#### Excerpt provided:
***

It turns out that almost all of EECS is based upon abstractions at various levels. In the first lecture, I also showed you the layer upon layer of abstraction that we built to be able to build interesting systems.
The second big thing is feedback.
And I am going to relate this to anti-lock breaks in cars.
And so, you can wait and see how we do that.
It's an incredibly important concept.
Before we dive into the amplifier abstraction, let me first talk about something that you know.
Start with something that you know and then lead up into the operational amplifier and its circuits.
You know about the MOSFET amplifier.
The MOSFET amplifier that you know about looked like this.
It was based on a MOSFET.
There was a VS supply. There was a vI input, a vO output and, as I said, a VS supply.
So, this was a MOSFET circuit that you've seen before.
One way of viewing this is that this circuit has three major ports. This here is the input port with voltage vI. This here, between the drain terminal and the ground, is the output port.
I take the output between the drain terminal and ground.
And, finally, we have a third port, which is this one. It is called the power port.
I apply VS between this terminal here and the ground terminal. And that gives us the power port. This device here was a three port device. Input port or control port, output port and a power port. And so we looked at the circuit and did a whole bunch of analyses of it.
Then what I can do at this point, now that you've seen this, it's often times interesting to think about abstracting this out into some kind of a building block.
Much like in software, you write a procedure and you abstract out the internal details of the procedure in the procedure declaration and in the call that you make.
In the same way, we can take this little device here and abstract that out into the following abstraction.
We could abstract that out as a device that looks like this.
I have my input port, I have my output port and I have my power port. So, I can apply VS here.
Notice that I've taken these six terminals here, one, two, three, four, five and six, and put a box around it. And just exposed the terminals to you. And I need to tell you a little bit more about the internal properties, but suffice it to say that you can begin working with this little block.
An even simpler version of this for many applications might just look like this, vI and vO where there is a ground that is shared among them that is implicit in this picture. And vI and vO can simply be the node voltages at these nodes. This is a progressively more abstract representation of this amplifier.
What we can do is, provided we know, we can abstract out the relevant properties of this block and expose them outside. And the relevant properties might well be that, let's say here the properties may be that I in is always zero. I can also express to you the gain of this amplifier. I may also be able to tell you the Thevenin equivalent for the output.
There are some properties that I can give you that will let you use this building block abstractly.

***

#### Information shown:
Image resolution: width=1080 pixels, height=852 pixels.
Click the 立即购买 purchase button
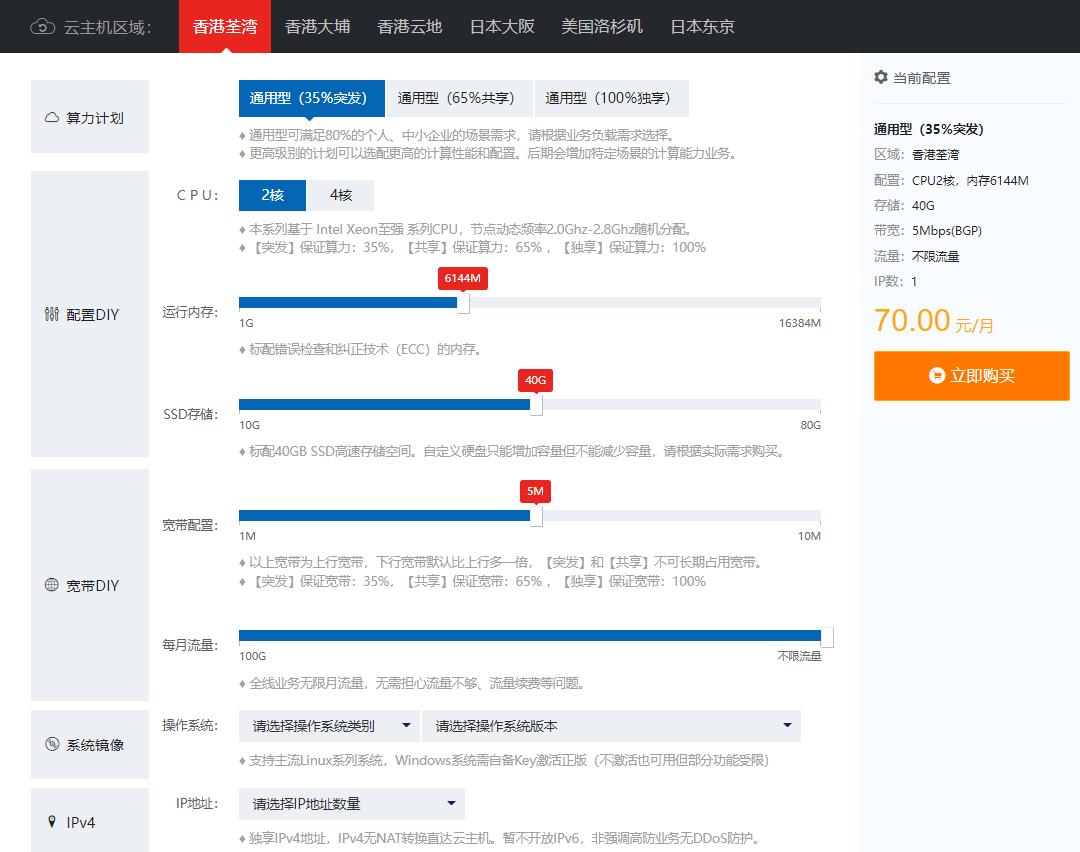click(x=971, y=376)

***

From the amplifier lecture excerpt above, copy word for word the passage from "And I am going" up to and including "and its circuits.".

And I am going to relate this to anti-lock breaks in cars.
And so, you can wait and see how we do that.
It's an incredibly important concept.
Before we dive into the amplifier abstraction, let me first talk about something that you know.
Start with something that you know and then lead up into the operational amplifier and its circuits.